Skip to main content

Displaying Interpolated Depth

In the previous tutorial, we learned how to display the raw environment depth texture from NSDK using Unity’s AROcclusionManager. That setup visualized the latest depth frame exactly as it was produced, aligned to the viewport through a simple display matrix.

In this tutorial, we extend that concept by enabling depth warping (also referred to as interpolation). This feature allows NSDK to project and re-align previously inferred depth images to the current camera pose, producing smoother and more temporally consistent results — even when new depth frames aren’t yet available.
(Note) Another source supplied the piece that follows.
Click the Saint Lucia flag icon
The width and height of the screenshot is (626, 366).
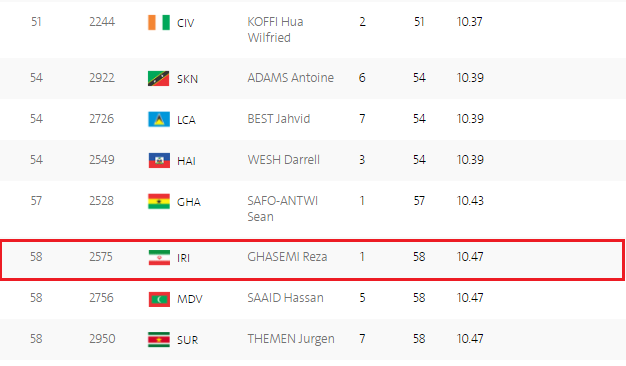pyautogui.click(x=159, y=119)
1. Overview of Warping (Interpolation)

When depth is inferred via NSDK’s neural network, each depth image is tied to the camera pose from the frame it was generated for. As the camera moves, NSDK can reproject that depth image forward in time to better match the current view.

info

In the previous tutorial, the transformation was purely affine (used CameraMath.CalculateDisplayMatrix). In this tutorial, it becomes projective — meaning the transformation includes distance-based warping caused by changes in camera position and orientation.
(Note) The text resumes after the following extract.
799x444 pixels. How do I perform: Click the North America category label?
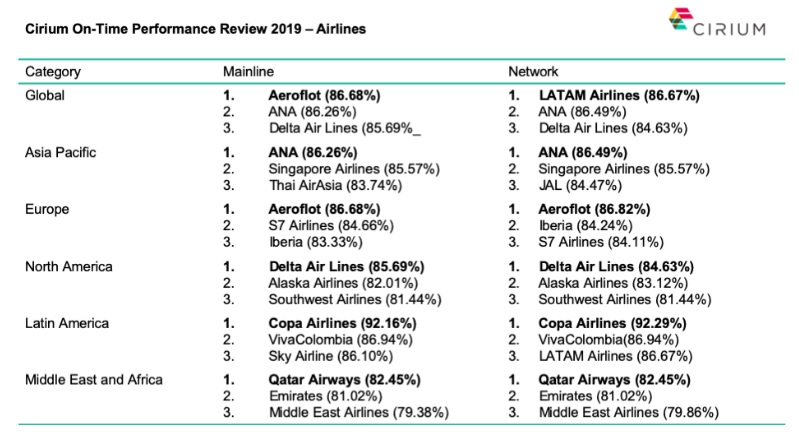66,267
2. Adding the NSDK Occlusion Extension

Unlike Unity’s built-in AROcclusionManager, the LightshipOcclusionExtension component exposes NSDK-specific depth functionality, including interpolation.

  1. Select your AR Camera in the Unity scene.
  2. Add the LightshipOcclusionExtension component.
  3. Default settings are usually fine.
    • To visualize interpolation more clearly, try setting your target frame rate to 1 FPS. This slows the updates to inference, letting you see how warping adjusts the depth between frames.

3. Modified Script

FitDepth.cs

This version of the FitDepth component is very similar to the previous one — the key difference is that it uses the LightshipOcclusionExtension instead of the AROcclusionManager, and applies a combined display + interpolation matrix.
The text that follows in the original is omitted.